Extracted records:
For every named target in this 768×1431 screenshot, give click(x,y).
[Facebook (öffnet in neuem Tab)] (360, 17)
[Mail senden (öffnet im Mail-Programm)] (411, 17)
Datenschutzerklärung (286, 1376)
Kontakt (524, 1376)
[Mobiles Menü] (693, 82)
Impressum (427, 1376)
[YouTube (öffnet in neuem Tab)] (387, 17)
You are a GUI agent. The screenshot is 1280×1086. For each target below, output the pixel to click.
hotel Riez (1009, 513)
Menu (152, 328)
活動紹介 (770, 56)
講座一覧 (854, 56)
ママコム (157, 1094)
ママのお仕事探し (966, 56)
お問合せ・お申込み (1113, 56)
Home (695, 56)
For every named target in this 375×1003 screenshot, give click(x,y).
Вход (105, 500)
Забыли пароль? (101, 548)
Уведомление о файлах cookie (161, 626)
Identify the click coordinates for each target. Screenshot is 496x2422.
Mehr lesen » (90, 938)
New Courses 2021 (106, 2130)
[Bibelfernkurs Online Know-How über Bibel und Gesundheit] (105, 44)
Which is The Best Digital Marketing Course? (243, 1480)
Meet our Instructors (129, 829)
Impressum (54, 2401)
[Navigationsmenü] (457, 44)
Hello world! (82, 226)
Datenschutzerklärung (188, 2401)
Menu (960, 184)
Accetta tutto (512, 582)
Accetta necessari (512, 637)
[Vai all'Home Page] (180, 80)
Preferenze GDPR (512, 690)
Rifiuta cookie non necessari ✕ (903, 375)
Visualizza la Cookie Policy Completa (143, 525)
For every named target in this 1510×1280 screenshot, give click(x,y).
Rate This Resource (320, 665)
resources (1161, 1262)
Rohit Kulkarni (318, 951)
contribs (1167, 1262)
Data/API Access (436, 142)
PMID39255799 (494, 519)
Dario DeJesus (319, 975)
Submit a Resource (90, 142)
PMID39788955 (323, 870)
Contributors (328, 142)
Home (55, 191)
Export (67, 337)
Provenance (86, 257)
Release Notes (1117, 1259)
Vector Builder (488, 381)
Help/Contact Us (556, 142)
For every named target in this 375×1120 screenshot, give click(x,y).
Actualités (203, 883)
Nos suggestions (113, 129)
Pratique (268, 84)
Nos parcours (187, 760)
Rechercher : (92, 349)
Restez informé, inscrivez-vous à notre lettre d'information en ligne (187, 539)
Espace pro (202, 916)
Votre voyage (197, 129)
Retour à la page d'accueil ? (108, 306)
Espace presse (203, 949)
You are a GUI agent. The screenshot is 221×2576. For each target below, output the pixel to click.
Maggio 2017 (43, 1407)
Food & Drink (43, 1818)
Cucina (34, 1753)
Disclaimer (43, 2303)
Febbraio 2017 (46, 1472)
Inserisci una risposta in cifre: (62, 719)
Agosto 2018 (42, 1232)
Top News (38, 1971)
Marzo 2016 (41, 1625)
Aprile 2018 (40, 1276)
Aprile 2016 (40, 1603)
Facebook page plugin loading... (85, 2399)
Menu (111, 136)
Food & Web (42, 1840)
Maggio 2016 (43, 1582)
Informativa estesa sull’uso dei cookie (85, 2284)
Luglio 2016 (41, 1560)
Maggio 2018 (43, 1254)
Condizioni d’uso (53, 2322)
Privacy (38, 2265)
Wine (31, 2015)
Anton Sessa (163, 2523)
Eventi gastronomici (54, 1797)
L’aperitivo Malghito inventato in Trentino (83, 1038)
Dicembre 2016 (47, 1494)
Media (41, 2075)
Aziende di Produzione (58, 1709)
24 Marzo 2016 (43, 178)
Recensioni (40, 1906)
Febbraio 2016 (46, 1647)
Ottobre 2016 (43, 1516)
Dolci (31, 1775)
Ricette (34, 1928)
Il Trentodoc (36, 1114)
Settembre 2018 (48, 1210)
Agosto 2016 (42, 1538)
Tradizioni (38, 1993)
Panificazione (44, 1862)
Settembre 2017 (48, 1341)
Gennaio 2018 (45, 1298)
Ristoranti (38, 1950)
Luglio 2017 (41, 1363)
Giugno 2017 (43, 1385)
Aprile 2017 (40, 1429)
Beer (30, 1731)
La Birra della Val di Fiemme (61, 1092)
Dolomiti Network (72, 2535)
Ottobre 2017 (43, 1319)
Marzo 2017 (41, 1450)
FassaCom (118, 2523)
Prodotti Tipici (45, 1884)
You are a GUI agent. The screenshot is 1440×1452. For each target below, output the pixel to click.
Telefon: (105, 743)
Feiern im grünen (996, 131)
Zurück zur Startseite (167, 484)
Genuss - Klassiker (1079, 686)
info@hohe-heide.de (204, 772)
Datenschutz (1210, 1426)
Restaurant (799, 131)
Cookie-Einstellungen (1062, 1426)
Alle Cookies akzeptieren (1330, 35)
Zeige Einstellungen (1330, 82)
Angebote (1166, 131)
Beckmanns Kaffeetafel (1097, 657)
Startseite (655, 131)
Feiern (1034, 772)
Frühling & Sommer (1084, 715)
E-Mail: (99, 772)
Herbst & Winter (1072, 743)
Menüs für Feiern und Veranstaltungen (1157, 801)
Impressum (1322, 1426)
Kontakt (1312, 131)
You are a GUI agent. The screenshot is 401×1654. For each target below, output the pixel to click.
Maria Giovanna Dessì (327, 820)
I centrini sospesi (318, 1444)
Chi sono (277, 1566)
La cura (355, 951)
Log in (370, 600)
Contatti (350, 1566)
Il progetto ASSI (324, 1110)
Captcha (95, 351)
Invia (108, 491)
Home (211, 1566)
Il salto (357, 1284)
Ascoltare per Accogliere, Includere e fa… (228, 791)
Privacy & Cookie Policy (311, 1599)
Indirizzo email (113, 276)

EXERCISE DIRECTIONS — Copy out every line of the data above without any alteration.

FINISHED TASK —
For every named target in this 768×1431 screenshot, give click(x,y).
[Facebook (öffnet in neuem Tab)] (360, 17)
[Mail senden (öffnet im Mail-Programm)] (411, 17)
Datenschutzerklärung (286, 1376)
Kontakt (524, 1376)
[Mobiles Menü] (693, 82)
Impressum (427, 1376)
[YouTube (öffnet in neuem Tab)] (387, 17)
You are a GUI agent. The screenshot is 1280×1086. For each target below, output the pixel to click.
hotel Riez (1009, 513)
Menu (152, 328)
活動紹介 (770, 56)
講座一覧 (854, 56)
ママコム (157, 1094)
ママのお仕事探し (966, 56)
お問合せ・お申込み (1113, 56)
Home (695, 56)
For every named target in this 375×1003 screenshot, give click(x,y).
Вход (105, 500)
Забыли пароль? (101, 548)
Уведомление о файлах cookie (161, 626)
Identify the click coordinates for each target. Screenshot is 496x2422.
Mehr lesen » (90, 938)
New Courses 2021 (106, 2130)
[Bibelfernkurs Online Know-How über Bibel und Gesundheit] (105, 44)
Which is The Best Digital Marketing Course? (243, 1480)
Meet our Instructors (129, 829)
Impressum (54, 2401)
[Navigationsmenü] (457, 44)
Hello world! (82, 226)
Datenschutzerklärung (188, 2401)
Menu (960, 184)
Accetta tutto (512, 582)
Accetta necessari (512, 637)
[Vai all'Home Page] (180, 80)
Preferenze GDPR (512, 690)
Rifiuta cookie non necessari ✕ (903, 375)
Visualizza la Cookie Policy Completa (143, 525)
For every named target in this 1510×1280 screenshot, give click(x,y).
Rate This Resource (320, 665)
resources (1161, 1262)
Rohit Kulkarni (318, 951)
contribs (1167, 1262)
Data/API Access (436, 142)
PMID39255799 (494, 519)
Dario DeJesus (319, 975)
Submit a Resource (90, 142)
PMID39788955 (323, 870)
Contributors (328, 142)
Home (55, 191)
Export (67, 337)
Provenance (86, 257)
Release Notes (1117, 1259)
Vector Builder (488, 381)
Help/Contact Us (556, 142)
For every named target in this 375×1120 screenshot, give click(x,y).
Actualités (203, 883)
Nos suggestions (113, 129)
Pratique (268, 84)
Nos parcours (187, 760)
Rechercher : (92, 349)
Restez informé, inscrivez-vous à notre lettre d'information en ligne (187, 539)
Espace pro (202, 916)
Votre voyage (197, 129)
Retour à la page d'accueil ? (108, 306)
Espace presse (203, 949)
You are a GUI agent. The screenshot is 221×2576. For each target below, output the pixel to click.
Maggio 2017 (43, 1407)
Food & Drink (43, 1818)
Cucina (34, 1753)
Disclaimer (43, 2303)
Febbraio 2017 (46, 1472)
Inserisci una risposta in cifre: (62, 719)
Agosto 2018 (42, 1232)
Top News (38, 1971)
Marzo 2016 (41, 1625)
Aprile 2018 (40, 1276)
Aprile 2016 (40, 1603)
Facebook page plugin loading... (85, 2399)
Menu (111, 136)
Food & Web (42, 1840)
Maggio 2016 (43, 1582)
Informativa estesa sull’uso dei cookie (85, 2284)
Luglio 2016 (41, 1560)
Maggio 2018 (43, 1254)
Condizioni d’uso (53, 2322)
Privacy (38, 2265)
Wine (31, 2015)
Anton Sessa (163, 2523)
Eventi gastronomici (54, 1797)
L’aperitivo Malghito inventato in Trentino (83, 1038)
Dicembre 2016 (47, 1494)
Media (41, 2075)
Aziende di Produzione (58, 1709)
24 Marzo 2016 (43, 178)
Recensioni (40, 1906)
Febbraio 2016 (46, 1647)
Ottobre 2016 (43, 1516)
Dolci (31, 1775)
Ricette (34, 1928)
Il Trentodoc (36, 1114)
Settembre 2018 (48, 1210)
Agosto 2016 (42, 1538)
Tradizioni (38, 1993)
Panificazione (44, 1862)
Settembre 2017 (48, 1341)
Gennaio 2018 (45, 1298)
Ristoranti (38, 1950)
Luglio 2017 (41, 1363)
Giugno 2017 (43, 1385)
Aprile 2017 (40, 1429)
Beer (30, 1731)
La Birra della Val di Fiemme (61, 1092)
Dolomiti Network (72, 2535)
Ottobre 2017 (43, 1319)
Marzo 2017 (41, 1450)
FassaCom (118, 2523)
Prodotti Tipici (45, 1884)
You are a GUI agent. The screenshot is 1440×1452. For each target below, output the pixel to click.
Telefon: (105, 743)
Feiern im grünen (996, 131)
Zurück zur Startseite (167, 484)
Genuss - Klassiker (1079, 686)
info@hohe-heide.de (204, 772)
Datenschutz (1210, 1426)
Restaurant (799, 131)
Cookie-Einstellungen (1062, 1426)
Alle Cookies akzeptieren (1330, 35)
Zeige Einstellungen (1330, 82)
Angebote (1166, 131)
Beckmanns Kaffeetafel (1097, 657)
Startseite (655, 131)
Feiern (1034, 772)
Frühling & Sommer (1084, 715)
E-Mail: (99, 772)
Herbst & Winter (1072, 743)
Menüs für Feiern und Veranstaltungen (1157, 801)
Impressum (1322, 1426)
Kontakt (1312, 131)
You are a GUI agent. The screenshot is 401×1654. For each target below, output the pixel to click.
Maria Giovanna Dessì (327, 820)
I centrini sospesi (318, 1444)
Chi sono (277, 1566)
La cura (355, 951)
Log in (370, 600)
Contatti (350, 1566)
Il progetto ASSI (324, 1110)
Captcha (95, 351)
Invia (108, 491)
Home (211, 1566)
Il salto (357, 1284)
Ascoltare per Accogliere, Includere e fa… (228, 791)
Privacy & Cookie Policy (311, 1599)
Indirizzo email (113, 276)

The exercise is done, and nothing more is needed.